La chute boursière pourrait accentuer l'impact du coronavirus

En Bourse de Francfort comme ailleurs en Europe, les actions ont continué à plonger vendredi. ©Boris Roessler/dpa

Les actions ont à nouveau mordu la poussière ce vendredi, ce qui conclut la pire semaine boursière depuis la crise financière. Gare à la prophétie autoréalisatrice, avertit Bernard Keppenne (CBC).

Sauve-qui-peut sur les marchés. Vendredi, les actions ont continué à dégringoler dans la crainte des conséquences économiques de l'épidémie de Covid-19, ce qui a provoqué des chutes de 3% à 4% des principaux indices boursiers.

Le Stoxx 600  représentatif des plus grandes capitalisations européennes a chuté de 3,54%. L'EuroStoxx 50  des sociétés les mieux capitalisées de la zone euro a dévissé de 3,66%. En Bourse de Bruxelles, le Bel 20  s'est recroquevillé de 4,15%. Les valeurs refuges telles que les obligations allemandes (Bund) ont progressé.

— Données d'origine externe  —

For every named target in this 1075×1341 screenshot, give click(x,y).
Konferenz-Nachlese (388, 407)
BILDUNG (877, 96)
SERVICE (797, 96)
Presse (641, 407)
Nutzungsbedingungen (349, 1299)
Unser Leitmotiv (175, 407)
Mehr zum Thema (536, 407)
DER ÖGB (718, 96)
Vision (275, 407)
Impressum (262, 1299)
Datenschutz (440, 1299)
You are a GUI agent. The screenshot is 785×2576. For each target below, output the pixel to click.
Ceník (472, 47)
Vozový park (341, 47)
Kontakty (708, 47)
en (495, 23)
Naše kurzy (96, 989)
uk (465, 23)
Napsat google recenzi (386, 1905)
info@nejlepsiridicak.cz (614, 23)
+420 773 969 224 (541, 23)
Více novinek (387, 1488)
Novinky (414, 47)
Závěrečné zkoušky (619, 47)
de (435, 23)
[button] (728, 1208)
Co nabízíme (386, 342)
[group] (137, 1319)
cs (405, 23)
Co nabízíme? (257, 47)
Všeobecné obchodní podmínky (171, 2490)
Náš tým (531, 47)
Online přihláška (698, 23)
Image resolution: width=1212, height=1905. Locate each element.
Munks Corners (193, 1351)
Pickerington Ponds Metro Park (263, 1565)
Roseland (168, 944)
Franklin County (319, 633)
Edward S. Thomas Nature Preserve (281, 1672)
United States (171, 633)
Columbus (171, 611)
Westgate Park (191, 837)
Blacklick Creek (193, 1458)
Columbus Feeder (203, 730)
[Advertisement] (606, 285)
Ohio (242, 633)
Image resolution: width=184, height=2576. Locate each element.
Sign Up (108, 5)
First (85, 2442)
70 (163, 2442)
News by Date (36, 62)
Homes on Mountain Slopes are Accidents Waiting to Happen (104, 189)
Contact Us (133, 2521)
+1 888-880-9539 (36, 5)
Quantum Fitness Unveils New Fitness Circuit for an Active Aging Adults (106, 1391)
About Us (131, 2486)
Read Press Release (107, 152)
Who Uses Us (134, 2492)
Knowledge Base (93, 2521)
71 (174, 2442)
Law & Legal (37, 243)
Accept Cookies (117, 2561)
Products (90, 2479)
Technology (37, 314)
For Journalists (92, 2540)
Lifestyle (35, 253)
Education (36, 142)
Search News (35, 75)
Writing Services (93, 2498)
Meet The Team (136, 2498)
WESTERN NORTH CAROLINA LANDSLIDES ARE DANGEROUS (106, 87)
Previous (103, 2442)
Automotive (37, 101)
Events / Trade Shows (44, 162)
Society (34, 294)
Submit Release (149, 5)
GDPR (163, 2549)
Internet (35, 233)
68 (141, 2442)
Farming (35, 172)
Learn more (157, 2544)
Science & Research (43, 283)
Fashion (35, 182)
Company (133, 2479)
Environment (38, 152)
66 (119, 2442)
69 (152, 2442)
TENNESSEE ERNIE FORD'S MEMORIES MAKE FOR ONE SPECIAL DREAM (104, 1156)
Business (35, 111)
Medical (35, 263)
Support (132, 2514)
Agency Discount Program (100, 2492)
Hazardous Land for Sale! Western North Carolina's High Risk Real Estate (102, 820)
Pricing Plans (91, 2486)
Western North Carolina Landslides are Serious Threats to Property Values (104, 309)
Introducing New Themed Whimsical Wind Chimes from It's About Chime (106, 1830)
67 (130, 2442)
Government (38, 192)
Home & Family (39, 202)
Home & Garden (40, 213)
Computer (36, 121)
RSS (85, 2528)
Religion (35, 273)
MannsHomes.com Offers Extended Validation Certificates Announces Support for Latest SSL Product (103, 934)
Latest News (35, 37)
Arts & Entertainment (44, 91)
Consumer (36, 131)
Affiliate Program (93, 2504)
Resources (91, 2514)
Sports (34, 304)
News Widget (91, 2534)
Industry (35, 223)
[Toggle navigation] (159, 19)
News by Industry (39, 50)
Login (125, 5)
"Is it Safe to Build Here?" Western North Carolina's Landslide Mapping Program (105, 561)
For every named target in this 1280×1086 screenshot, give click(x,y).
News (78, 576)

Le coronavirus aura un impact sur l'économie mais personne n'est capable de le chiffrer. On est plutôt dans une prophétie autoréalisatrice.
Bernard Keppenne
Chef économiste de CBC

La tendance extrêmement négative qui prévaut sur les marchés depuis lundi — à l'exception d'une brève et faible accalmie mercredi — conduit même les indices boursiers à afficher leur pire bilan hebdomadaire depuis la crise bancaire de l'automne 2008. Cette semaine désastreuse plombe évidemment le bilan boursier de février qui est le pire mois recensé sur les marchés européens depuis l'été 2011, lors de la crise de la dette grecque.

Réaction "irrationnelle"

C'est la peur des effets du Covid-19 sur l'économie en général et sur les affaires des sociétés cotées en particulier qui a conduit beaucoup d'investisseurs à vendre des actions.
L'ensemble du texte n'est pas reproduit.